Pau Hana Patrol: Buca di Beppo
BY CHRISTIE WILSON / firstname.lastname@example.org
“It is what it is” is an oft-maligned phrase used to describe something that should be taken at face value. Something that lacks deeper meaning or significance.
That’s not necessarily a bad thing, and it’s absolutely on-the-nose when trying to describe Buca di Beppo at Ward Entertainment Complex.
BUCA DI BEPPO
1030 Auahi St.
What “it is” is a reliable chain restaurant that does what it does very well and will leave you happy and satisfied, if not transported. Plus, it’s fun saying the name, hand gesture optional.
Entering the bar at Buca di Beppo is like stepping into your Italian grandma’s parlor, if your Italian grandma was an extra in “The Godfather.” The place is furnished in rich red and dark wood tones, with Oriental-style carpeting, warm lighting and checkered tablecloths.
The walls are covered with old-timey photos of family life, street scenes and Sophia Loren, Joe DiMaggio and other notable Italians. Tucked between the photos are bowling trophies, soccer memorabilia and other purposely placed clutter.
Stay for any length of time and you will surely hear Dean Martin crooning “That’s Amore” on the piped-in music. If you’re here, you’ve already agreed to play along, so it’s all very charming and cozy.
The back-lit bar runs the length of the room, and two TVs allow for sports watching.
Happy hour deals are offered throughout the lounge, whether you sit at the bar, at a high cocktail table or in a booth.
The booths comfortably seat eight, which makes Buca appealing to large groups of friends or extended family.
Another bonus: You can bring your kids to happy hour.

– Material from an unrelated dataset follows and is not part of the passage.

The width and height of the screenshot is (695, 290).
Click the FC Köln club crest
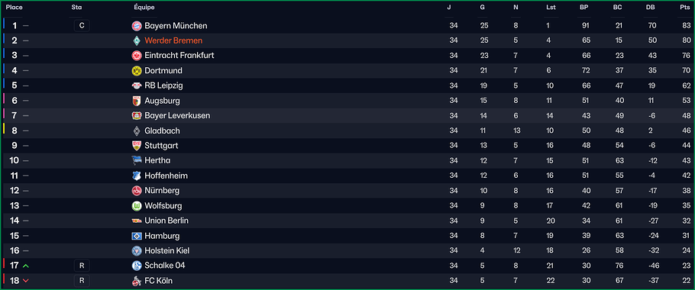tap(136, 281)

The staff is well-trained, friendly and efficient. You won’t have any trouble getting out in time for your movie at the multiplex upstairs.
Happy hour specials are limited, but cover all the basics: beer, wine and straightforward cocktails.
Offered on tap are 14-ounce glasses of Bud Light ($3) and Peroni ($4), a refreshing Italian pale lager. Buca’s Tuscan house wines — pinot grigio and red — are $3 a glass.
A nice “in between” option for when you want just a little bit more wine but not a full or half-bottle, is the $5 quartino, a minicarafe that holds about 9 ounces, or roughly a glass and a half of wine.
Buca di Beppo is known for its regular menu entrees served “family style,” meaning large portions for sharing. The plates on the “3 to 6” happy hour menu are nowhere near as generous, but make an adequate nosh for two.
There are only six selections, all but one featuring a pleasing, garlicky marinara sauce.
The one is a flatbread-style pepperoni pizza that was better than expected. Using provolone along with mozzarella added a slight smoky undertone, and the crust was exactly how I like it: thin and slightly chewy, but not doughy. Six slices makes this a meal for one — for only $4.
The mozzarella caprese ($4) offers two thick slices of fresh mozzarella atop fresh tomato and basil leaves, drenched in basil-infused olive oil. A savory trio of mini meatball sliders ($5) is served with supersoft sweet rolls.
The food does exactly what bar food in a place like this is supposed to do: be tasty and fill your tummy at a great price.
It is what it is. And in the case of Buca di Beppo, that’s enough, thank you.